All’inizio del mese scorso, il Madagascar è tristemente
balzato agli onori della cronaca per un efferato caso di nera avvenuto a Nosy
Be, dove alcuni abitanti della piccola isola hanno linciato tre uomini,
accusati di aver abusato di un bambino e di essere coinvolti in un traffico di
organi. L’eco della notizia è arrivato fino in Italia perché uno dei tre era un
nostro connazionale, originario di Palermo. Bisogna dire che la comunità
italiana in Madagascar è molto apprezzata per l’azione svolta nei settori del
commercio, della sanità e dell’educazione. I nostri connazionali che hanno
scelto di vivere nell’isola sono circa un migliaio, in gran parte religiosi e
missionari, ai quali negli ultimi anni si sono aggiunti anche molti pensionati,
che hanno lasciato l’Italia per beneficiare della buona qualità e del costo
relativamente basso della vita.
Però, tolto questo cruento episodio, sul quale, dopo
l’incriminazione di due malgasci, non è ancora stata fatta piena chiarezza
dagli inquirenti locali, la copertura riservata dai media nazionali alla quarta
isola più grande del mondo è praticamente nulla. Proviamo a recuperare questo
gap, proprio in un momento in cui il Paese africano sta decidendo il suo futuro
con le prime elezioni dopo il colpo di Stato del marzo 2009, che provocò la
destituzione dell’allora presidente Marc Ravalomanana, salito al potere dopo le
controverse elezioni del febbraio 2002, per portare in carica ad interim il
trentanovenne Andry Rajoelina. Dopo ripetuti rinvii, il Paese è tornato alle
urne e secondo gli osservatori internazionali si è trattato di elezioni
regolari, libere e trasparenti, anche se non è ancora ben chiaro il ruolo avuto
dall’esercito. Ad ogni modo, questa potrebbe essere l’occasione propizia per
aprire una nuova stagione democratica nell’isola al largo della costa
dell’Africa sud-orientale.
La Ceni-t, la Commissione elettorale nazionale indipendente
di transizione, ha reso noto che servirà un secondo turno per determinare il
nome del futuro presidente del Madagascar. Il presidente della Commissione,
Béatrice Atallah, ha annunciato che il prossimo 20 dicembre andranno al
ballottaggio il candidato del partito Avana Richard Jean-Louis Robinson e l’ex
ministro delle Finanze Hery Rakotoarimanana Rajoanarimampianina.
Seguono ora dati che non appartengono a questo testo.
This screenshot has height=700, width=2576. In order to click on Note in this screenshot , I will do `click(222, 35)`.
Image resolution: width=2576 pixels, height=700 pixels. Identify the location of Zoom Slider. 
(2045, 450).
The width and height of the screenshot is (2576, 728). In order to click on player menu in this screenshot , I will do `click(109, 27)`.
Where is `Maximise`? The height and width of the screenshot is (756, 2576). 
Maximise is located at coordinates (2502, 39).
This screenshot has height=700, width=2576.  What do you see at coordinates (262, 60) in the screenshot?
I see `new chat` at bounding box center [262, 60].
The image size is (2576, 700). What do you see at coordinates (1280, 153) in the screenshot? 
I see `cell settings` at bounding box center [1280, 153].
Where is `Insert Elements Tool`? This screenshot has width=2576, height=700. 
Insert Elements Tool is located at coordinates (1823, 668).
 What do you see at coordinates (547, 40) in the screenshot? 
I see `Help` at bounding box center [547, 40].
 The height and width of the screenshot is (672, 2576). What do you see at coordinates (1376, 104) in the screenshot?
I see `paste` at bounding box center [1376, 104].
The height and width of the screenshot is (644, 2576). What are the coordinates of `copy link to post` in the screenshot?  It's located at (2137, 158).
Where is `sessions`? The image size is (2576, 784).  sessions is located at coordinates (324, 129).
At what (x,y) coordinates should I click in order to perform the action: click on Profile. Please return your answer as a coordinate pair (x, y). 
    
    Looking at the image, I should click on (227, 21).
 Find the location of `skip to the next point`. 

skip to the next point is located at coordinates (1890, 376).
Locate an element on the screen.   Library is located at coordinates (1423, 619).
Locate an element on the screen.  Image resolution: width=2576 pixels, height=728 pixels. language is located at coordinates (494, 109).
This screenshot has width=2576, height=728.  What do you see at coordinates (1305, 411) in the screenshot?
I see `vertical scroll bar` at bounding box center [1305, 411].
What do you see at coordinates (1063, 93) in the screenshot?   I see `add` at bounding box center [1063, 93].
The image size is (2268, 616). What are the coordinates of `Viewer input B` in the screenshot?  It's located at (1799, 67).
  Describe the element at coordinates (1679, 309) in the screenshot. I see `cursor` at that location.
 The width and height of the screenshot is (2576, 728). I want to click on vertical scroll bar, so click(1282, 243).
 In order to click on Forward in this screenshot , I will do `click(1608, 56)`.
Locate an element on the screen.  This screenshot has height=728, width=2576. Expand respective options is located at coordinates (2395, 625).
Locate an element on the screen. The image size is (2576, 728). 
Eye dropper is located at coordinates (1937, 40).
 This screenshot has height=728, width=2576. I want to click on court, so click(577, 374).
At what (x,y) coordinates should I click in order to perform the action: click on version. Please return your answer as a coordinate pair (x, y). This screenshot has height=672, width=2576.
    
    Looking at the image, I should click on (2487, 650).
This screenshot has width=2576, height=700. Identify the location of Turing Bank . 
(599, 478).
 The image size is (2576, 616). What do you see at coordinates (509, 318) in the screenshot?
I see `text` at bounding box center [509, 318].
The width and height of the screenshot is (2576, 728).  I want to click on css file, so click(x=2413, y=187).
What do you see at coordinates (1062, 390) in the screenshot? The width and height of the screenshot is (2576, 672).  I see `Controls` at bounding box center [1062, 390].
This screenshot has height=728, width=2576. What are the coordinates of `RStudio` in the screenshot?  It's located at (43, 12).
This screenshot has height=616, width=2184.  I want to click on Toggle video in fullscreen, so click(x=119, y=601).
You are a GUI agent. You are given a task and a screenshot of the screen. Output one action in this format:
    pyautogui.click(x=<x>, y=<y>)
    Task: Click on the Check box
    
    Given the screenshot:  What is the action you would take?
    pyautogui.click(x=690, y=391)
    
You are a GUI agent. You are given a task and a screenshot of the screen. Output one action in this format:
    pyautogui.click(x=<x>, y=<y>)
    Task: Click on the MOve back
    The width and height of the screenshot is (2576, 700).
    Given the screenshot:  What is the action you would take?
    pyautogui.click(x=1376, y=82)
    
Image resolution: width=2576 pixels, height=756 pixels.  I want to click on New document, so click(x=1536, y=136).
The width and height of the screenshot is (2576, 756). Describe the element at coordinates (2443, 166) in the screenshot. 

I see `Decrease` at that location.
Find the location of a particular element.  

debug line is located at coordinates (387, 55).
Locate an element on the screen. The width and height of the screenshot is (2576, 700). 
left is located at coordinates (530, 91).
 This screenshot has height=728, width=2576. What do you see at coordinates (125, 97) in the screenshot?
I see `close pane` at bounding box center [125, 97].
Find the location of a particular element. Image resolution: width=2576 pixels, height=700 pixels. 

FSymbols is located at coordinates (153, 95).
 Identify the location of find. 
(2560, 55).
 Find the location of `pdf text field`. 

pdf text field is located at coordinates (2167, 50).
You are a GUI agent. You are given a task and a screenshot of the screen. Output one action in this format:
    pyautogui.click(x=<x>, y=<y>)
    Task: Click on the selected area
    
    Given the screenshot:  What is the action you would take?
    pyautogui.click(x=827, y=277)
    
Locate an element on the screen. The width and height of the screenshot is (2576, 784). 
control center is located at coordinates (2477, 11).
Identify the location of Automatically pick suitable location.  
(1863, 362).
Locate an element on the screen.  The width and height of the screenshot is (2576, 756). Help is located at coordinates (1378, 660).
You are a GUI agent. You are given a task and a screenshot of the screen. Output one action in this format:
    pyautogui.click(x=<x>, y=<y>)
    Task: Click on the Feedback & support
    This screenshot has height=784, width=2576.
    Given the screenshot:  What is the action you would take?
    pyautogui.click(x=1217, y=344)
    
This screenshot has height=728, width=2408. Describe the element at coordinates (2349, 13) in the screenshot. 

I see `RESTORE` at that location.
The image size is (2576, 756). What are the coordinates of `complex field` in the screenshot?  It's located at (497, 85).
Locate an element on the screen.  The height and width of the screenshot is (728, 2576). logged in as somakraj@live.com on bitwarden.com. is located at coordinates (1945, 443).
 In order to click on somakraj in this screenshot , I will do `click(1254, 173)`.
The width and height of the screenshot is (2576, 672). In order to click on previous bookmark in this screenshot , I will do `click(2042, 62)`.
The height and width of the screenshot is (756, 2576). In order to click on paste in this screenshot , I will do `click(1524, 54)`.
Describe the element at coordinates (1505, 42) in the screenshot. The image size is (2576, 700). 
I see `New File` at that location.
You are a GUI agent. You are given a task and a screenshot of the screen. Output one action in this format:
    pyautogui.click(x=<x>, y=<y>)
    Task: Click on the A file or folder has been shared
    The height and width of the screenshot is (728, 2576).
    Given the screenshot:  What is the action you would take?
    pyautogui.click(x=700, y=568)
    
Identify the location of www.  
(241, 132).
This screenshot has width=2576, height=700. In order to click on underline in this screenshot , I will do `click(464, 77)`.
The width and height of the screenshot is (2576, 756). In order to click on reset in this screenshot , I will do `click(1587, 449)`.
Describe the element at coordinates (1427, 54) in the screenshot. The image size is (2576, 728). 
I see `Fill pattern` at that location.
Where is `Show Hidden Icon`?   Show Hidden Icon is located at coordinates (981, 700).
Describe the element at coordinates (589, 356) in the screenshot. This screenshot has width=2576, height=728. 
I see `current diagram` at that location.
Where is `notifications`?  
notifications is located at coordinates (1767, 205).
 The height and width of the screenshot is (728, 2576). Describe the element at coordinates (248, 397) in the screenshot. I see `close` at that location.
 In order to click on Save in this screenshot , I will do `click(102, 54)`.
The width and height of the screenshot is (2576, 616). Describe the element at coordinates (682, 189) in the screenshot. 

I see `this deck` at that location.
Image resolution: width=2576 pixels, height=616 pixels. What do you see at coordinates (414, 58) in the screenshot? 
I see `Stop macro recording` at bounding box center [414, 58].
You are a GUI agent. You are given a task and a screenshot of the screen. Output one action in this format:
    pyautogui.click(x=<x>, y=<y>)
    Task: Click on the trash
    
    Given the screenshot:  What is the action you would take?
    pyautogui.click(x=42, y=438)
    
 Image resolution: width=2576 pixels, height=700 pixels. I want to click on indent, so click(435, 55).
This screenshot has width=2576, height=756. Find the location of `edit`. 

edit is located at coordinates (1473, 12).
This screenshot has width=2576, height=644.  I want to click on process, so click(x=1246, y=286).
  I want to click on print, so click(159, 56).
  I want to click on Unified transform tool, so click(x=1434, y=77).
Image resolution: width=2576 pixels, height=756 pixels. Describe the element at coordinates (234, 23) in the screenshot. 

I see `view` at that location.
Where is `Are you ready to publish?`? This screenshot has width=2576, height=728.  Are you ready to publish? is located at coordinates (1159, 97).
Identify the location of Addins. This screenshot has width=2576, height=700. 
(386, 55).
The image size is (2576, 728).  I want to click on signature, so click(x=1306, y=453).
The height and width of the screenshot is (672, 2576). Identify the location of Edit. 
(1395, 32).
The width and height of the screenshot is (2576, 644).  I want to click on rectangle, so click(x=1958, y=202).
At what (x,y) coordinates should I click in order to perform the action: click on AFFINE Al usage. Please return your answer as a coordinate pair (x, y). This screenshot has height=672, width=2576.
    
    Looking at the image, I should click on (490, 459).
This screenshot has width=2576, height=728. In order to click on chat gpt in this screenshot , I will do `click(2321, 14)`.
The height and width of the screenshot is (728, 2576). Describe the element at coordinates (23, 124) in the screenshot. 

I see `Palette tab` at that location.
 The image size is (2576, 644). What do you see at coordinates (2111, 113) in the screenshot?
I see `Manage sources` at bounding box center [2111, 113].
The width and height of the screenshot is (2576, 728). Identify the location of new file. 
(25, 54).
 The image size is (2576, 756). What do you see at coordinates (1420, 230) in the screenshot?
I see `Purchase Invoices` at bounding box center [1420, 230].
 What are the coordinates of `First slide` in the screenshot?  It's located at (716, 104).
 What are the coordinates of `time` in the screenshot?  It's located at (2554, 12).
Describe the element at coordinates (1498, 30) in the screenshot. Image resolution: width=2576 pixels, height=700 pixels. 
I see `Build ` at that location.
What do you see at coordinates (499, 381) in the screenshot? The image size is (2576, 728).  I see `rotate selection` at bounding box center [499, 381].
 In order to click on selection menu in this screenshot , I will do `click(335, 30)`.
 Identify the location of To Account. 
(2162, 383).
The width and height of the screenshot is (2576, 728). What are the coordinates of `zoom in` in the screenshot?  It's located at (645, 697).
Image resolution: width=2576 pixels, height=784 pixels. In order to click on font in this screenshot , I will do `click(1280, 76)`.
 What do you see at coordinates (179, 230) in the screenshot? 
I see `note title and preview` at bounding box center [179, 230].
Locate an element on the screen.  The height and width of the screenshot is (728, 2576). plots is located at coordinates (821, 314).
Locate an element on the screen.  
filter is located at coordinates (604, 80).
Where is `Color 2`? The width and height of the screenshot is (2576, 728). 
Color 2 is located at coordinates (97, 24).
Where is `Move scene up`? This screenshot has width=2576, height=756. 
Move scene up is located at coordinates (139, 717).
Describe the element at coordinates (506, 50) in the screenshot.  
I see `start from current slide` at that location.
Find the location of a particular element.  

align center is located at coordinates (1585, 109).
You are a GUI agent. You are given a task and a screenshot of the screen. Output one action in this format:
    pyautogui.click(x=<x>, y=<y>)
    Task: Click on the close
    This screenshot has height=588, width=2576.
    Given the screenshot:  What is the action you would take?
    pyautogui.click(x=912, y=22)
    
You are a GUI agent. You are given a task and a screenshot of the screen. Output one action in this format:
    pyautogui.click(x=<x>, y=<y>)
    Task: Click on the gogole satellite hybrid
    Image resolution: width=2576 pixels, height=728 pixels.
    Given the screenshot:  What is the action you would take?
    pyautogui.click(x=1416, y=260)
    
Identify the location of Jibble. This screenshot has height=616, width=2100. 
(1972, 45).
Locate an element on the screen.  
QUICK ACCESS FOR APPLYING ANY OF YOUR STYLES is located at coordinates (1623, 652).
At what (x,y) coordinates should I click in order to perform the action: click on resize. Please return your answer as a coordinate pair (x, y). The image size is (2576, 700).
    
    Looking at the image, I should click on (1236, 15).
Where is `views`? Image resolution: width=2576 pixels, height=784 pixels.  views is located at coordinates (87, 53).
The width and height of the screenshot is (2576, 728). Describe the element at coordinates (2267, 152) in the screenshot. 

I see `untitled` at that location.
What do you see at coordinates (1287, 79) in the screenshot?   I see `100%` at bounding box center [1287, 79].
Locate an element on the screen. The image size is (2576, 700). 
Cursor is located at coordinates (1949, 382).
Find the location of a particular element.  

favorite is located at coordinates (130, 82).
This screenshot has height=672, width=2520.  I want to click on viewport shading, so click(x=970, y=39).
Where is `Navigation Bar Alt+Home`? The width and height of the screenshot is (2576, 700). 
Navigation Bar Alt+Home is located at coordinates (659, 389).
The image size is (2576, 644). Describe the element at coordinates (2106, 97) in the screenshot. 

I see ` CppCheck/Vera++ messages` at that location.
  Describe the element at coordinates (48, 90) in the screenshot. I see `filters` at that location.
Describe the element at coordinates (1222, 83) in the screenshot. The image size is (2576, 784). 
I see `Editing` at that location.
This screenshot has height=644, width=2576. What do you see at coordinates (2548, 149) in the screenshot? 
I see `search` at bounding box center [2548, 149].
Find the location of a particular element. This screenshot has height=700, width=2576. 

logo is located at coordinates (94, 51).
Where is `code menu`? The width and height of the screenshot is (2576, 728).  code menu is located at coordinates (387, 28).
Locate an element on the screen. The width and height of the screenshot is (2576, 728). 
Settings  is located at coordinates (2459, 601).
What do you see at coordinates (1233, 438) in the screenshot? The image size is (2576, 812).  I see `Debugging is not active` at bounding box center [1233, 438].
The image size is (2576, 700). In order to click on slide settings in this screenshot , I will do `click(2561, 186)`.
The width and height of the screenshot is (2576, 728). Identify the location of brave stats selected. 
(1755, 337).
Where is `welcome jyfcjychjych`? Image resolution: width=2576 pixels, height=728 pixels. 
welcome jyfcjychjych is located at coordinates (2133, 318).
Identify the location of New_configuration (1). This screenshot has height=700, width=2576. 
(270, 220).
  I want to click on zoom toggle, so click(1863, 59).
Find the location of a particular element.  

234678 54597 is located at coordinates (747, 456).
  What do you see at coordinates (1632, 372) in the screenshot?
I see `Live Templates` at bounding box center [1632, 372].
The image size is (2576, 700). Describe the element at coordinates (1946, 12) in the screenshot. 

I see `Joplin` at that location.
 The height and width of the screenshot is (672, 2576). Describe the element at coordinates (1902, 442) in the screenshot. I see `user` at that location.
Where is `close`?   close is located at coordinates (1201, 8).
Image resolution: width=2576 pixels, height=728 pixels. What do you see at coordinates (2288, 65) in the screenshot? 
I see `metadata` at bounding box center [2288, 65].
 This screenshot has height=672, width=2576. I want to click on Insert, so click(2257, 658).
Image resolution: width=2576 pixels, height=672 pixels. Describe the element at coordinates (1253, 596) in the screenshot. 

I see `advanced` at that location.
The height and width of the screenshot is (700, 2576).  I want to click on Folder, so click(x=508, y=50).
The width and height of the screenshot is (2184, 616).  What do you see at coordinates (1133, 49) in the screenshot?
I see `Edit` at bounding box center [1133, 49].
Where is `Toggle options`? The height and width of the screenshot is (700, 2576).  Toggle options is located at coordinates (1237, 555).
Il primo, dato
per favorito e sostenuto dall’ex presidente Marc Ravalomanana, del quale è
stato ministro della Salute, ha ottenuto il 21,10% dei consensi mentre il
secondo, candidato dell’attuale capo di Stato Andry Rajoelina, si è fermato al
15,93% delle preferenze. Nella sostanza, i quattro anni di stallo politico
hanno seriamente compromesso la crescita economica dell’isola, tenendo lontani
gli investitori stranieri. Per avere un’idea più precisa del tracollo
finanziario malgascio, basti pensare che nell’anno del golpe, il 2009, è stato
registrato un Pil negativo pari al 4,6% contro un incremento del 7,1%, rilevato
l’anno precedente.
Secondo le stime della Banca mondiale, dal 2009 al 2012, i
progressi del Pil registrati dal Madagascar sono stati nulli, mentre per il
2013 l’istituto di Washington prevede un aumento pari a un modesto 2,6%, quasi
la metà della media del 5% segnata prima della crisi. Nel frattempo, la
crescita demografica continua senza sosta, il reddito pro capite è precipitato
ai livelli del 2001 e oltre il 92% dei malgasci vive con meno di due dollari al
giorno. Ma anche altri indici lanciano ombre inquietanti sul futuro del Paese:
più della metà dei bambini patisce ritardi nello sviluppo, come conseguenza diretta
di una cronica malnutrizione.
Non è però così inusuale per l’Africa che un Paese ricco di
giacimenti petroliferi e minerari si trovi in una situazione socio-economica
difficilissima, con un indice di povertà in continua ascesa, acuito, in questo
caso, dalle forti problematiche legate alle precarie condizioni sanitarie e
all’embargo internazionale imposto nel marzo del 2010, a seguito del colpo di
Stato. Il tutto aggravato dalla peggiore invasione di locuste che dal 1950 a
oggi abbia mai infestato il Paese. Una calamità che ha costretto l’esecutivo di
Antananarivo a dichiarare lo stato di emergenza non avendo fondi a sufficienza
per pagare la bonifica necessaria a debellare gli sciami, ciascuno dei quali
composto da miliardi di insetti che stanno danneggiando seriamente ampie aree
di terra coltivata e di pascoli.
Nel sud del Paese le locuste hanno rovinato il 70% delle
colture di cereali, tra cui quelle di mais e di riso, il principale alimento di
base; mentre la produzione fuori stagione è diminuita rispetto agli anni
precedenti, poiché gli agricoltori sono riluttanti a seminare a causa della
minaccia, ponendo in questo modo a rischio anche il prossimo ciclo produttivo e
la sicurezza alimentare di oltre metà della popolazione. In uno scenario del
genere, appare chiaro che chiunque sarà il prossimo presidente dovrà affrontare
sfide durissime verso la via della stabilizzazione, che per il governo
malgascio sembra ancora molto lontana.